Also, as was discussed in the thread on this, it gives a way to control
possible VL15 overflow.
>
>
> > All unicast routing protocols are updated for this with the exception
> > of file.
> >
> > A similar subsequent change will do this for MFTs.
> >
> > Yevgeny Kliteynik <kliteyn at dev.mellanox.co.il> wrote:
> >
> > With a small cluster of 17 IS4 switches and 11 HCAs and
> > to artificially increase the cluster, LMC of 7 was used
> > including EnhancedSwitchPort 0 LMC.
> >
> > With the new code, LFT configuration is more than twice as
> > fast as with the old code :)
> > Current ucast manager ran on avarage for ~250msec, with the
> > new code - 110-120msec.
> >
> > Routing calculation phase of the ucast manager took ~1200 usec,
> > the rest was sending the blocks and waiting for no more pending
> > transactions.
> >
> > No noticeable difference between various max_smps_per_node values
> > was observed.
>
> What is the reason?
I think the reason was max_wire_smps may have kicked in but Yevgeny is best
to elaborate on this.
> And what was value of 'max_wire_smps'?
>
> Here are some detailed results of different executions (the
> number on the left is timer value in usec):
>
> Current ucast manager (w/o the optimization):
>
> 000000 [LFT]: osm_ucast_mgr_process() - START
> 001131 [LFT]: ucast_mgr_process_tbl() - START
> 032251 [LFT]: ucast_mgr_process_tbl() - END
> 032263 [LFT]: osm_ucast_mgr_process() - END
> 253416 [LFT]: Done wait_for_pending_transactions()
>
> New code, max_smps_per_node=0:
>
> 001417 [LFT]: osm_ucast_mgr_process() - START (0 max_smps_per_node)

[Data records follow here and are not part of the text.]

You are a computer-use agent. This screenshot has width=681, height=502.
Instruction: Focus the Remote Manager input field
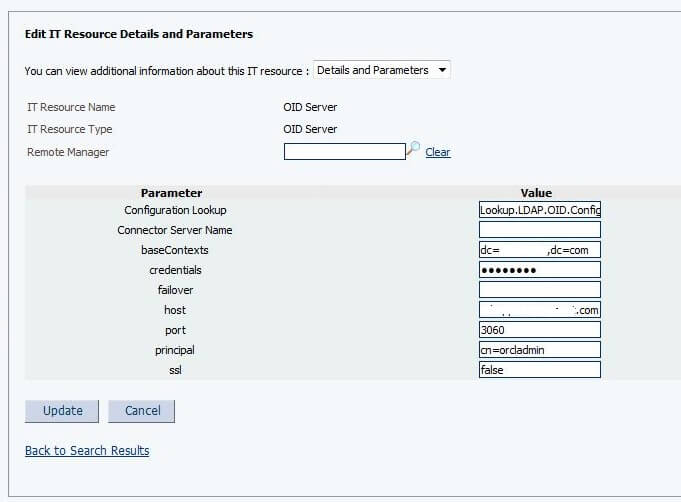point(344,152)
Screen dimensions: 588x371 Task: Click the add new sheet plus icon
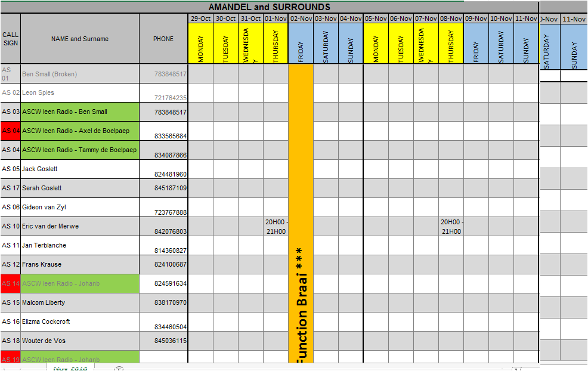point(118,369)
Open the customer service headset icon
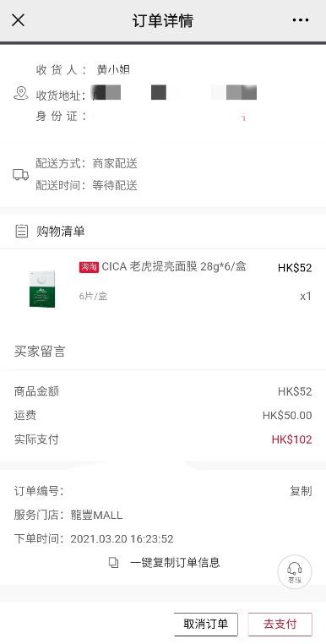The height and width of the screenshot is (644, 326). coord(295,571)
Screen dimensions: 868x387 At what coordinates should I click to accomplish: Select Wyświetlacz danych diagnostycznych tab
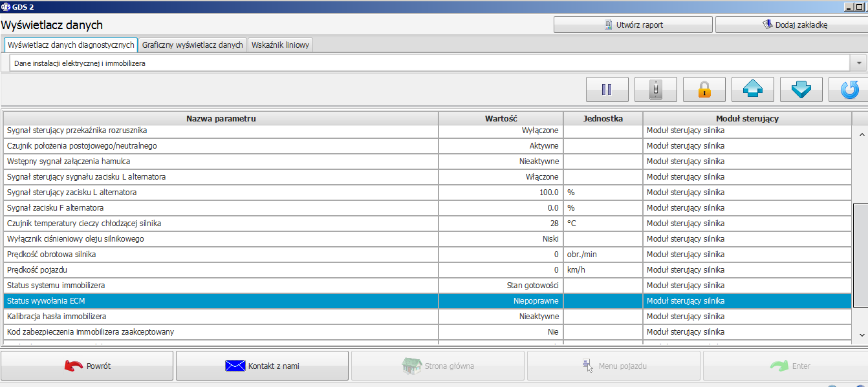71,45
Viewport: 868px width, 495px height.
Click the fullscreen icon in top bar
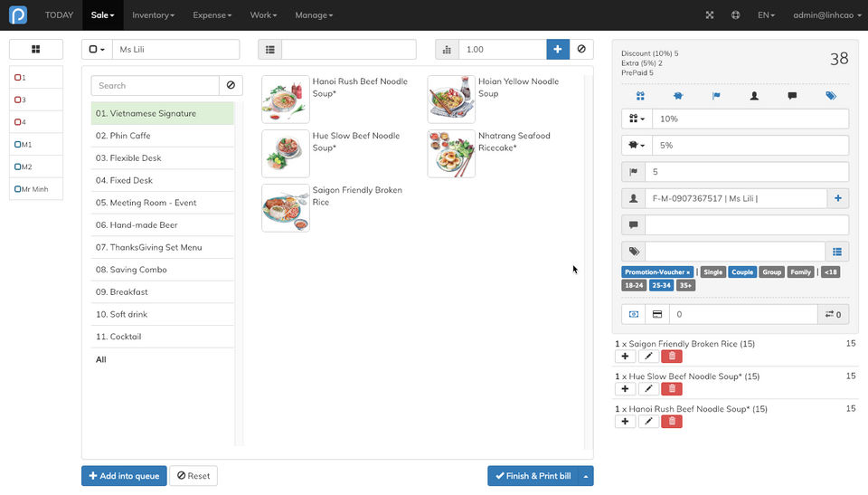(x=710, y=15)
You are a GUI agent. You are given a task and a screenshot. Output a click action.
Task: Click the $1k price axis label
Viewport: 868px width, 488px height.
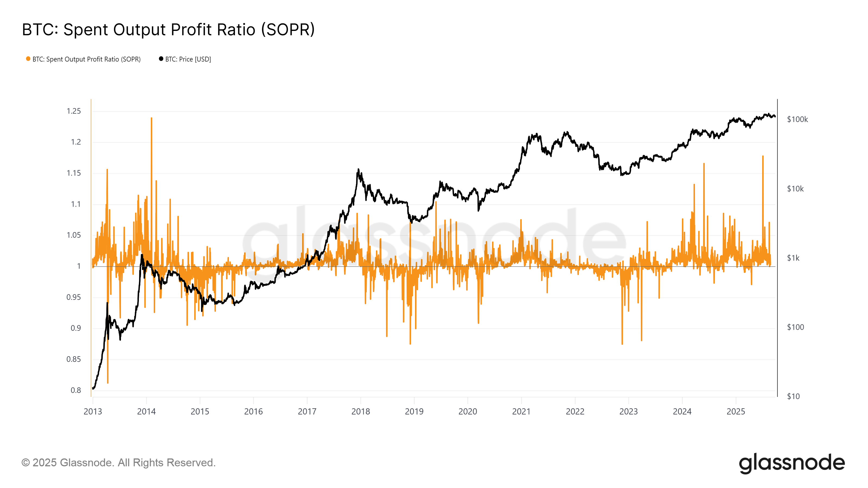pos(793,258)
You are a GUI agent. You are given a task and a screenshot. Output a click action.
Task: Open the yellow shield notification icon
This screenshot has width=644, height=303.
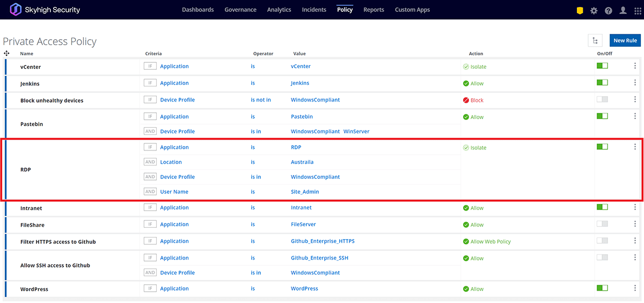(x=580, y=10)
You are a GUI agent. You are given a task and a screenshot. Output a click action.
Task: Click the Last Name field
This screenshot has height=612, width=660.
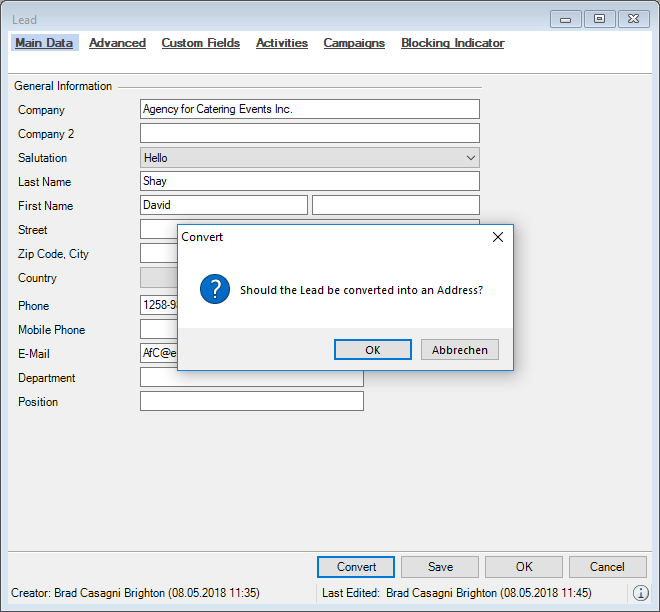[309, 182]
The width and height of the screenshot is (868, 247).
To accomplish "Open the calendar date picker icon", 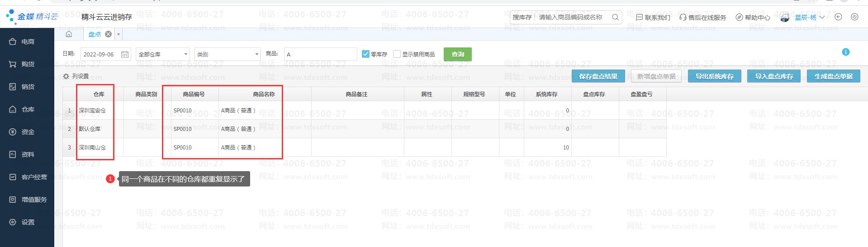I will [x=125, y=54].
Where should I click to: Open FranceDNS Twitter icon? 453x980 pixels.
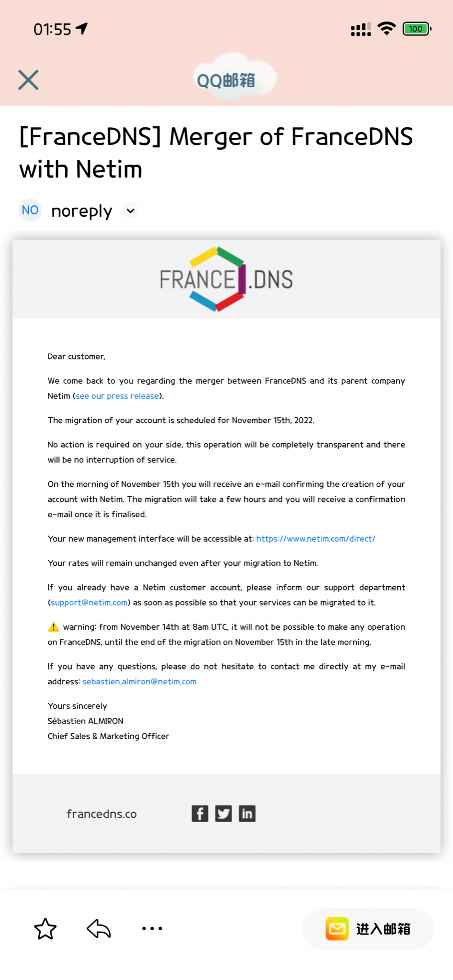[224, 813]
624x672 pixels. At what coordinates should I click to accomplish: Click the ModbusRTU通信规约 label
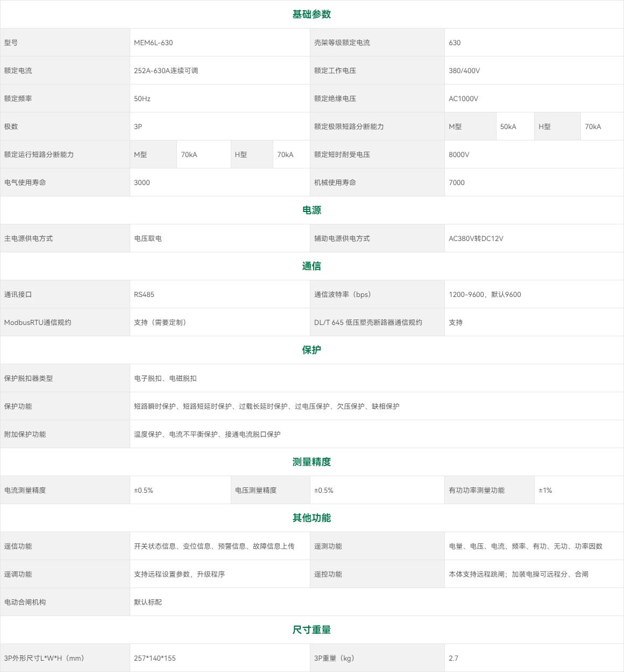pyautogui.click(x=38, y=323)
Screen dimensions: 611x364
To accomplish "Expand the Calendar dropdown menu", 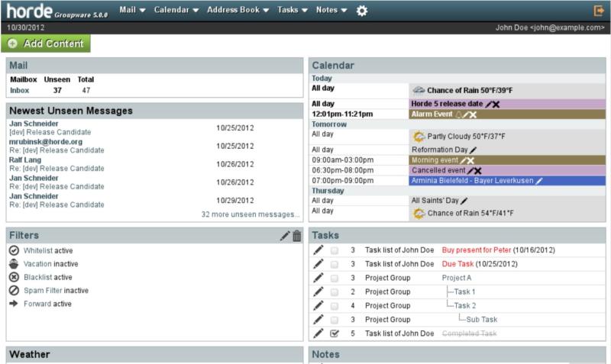I will coord(176,11).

> 002690 [LFT]: ucast_mgr_process_tbl() - START
> 032946 [LFT]: ucast_mgr_process_tbl() - END
> 032948 [LFT]: osm_ucast_pipeline_tbl() - START
> 033846 [LFT]: osm_ucast_pipeline_tbl() - END
> 033858 [LFT]: osm_ucast_mgr_process() - END
> 108203 [LFT]: Done wait_for_pending_transactions()
>
> New code, max_smps_per_node=1:
>
> 007474 [LFT]: osm_ucast_mgr_process() - START (1 max_smps_per_node)
> 008735 [LFT]: ucast_mgr_process_tbl() - START
> 040071 [LFT]: ucast_mgr_process_tbl() - END
> 040074 [LFT]: osm_ucast_pipeline_tbl() - START
> 040103 [LFT]: osm_ucast_pipeline_tbl() - END
> 040114 [LFT]: osm_ucast_mgr_process() - END
> 120097 [LFT]: Done wait_for_pending_transactions()
>
> New code, max_smps_per_node=4:
>
> 004137 [LFT]: osm_ucast_mgr_process() - START (4 max_smps_per_node)
> 005380 [LFT]: ucast_mgr_process_tbl() - START
> 037436 [LFT]: ucast_mgr_process_tbl() - END
> 037439 [LFT]: osm_ucast_pipeline_tbl() - START
> 037495 [LFT]: osm_ucast_pipeline_tbl() - END
> 037506 [LFT]: osm_ucast_mgr_process() - END
> 114983 [LFT]: Done wait_for_pending_transactions()
>
>
> With IS3 based Qlogic switches, which do not handle DR packets forwarding
> in HW, with a fabric of ~1100 HCAs, ~280 switches:
>
> Current OSM configures LFTs in ~2 seconds.
> New algorithm does the same job in 1.4-1.6 seconds (30%-20% speed up),
> depending on the max_smps_per_node value.
>
> As in case of IS4 switches, the shortest config time was obtained with
> max_smps_per_node=0, which is unlimited pipeline.
>
>
> Signed-off-by: Hal Rosenstock <hal.rosenstock at gmail.com>
> ---
> Changes since v1:
> Added Yevgeny's performance data to patch description above
> No change to actual patch
>
> diff --git a/opensm/include/opensm/osm_base.h
b/opensm/include/opensm/osm_base.h
> index 0537002..617e8a9 100644
> --- a/opensm/include/opensm/osm_base.h
> +++ b/opensm/include/opensm/osm_base.h
> @@ -1,6 +1,6 @@
> /*
> * Copyright (c) 2004-2008 Voltaire, Inc. All rights reserved.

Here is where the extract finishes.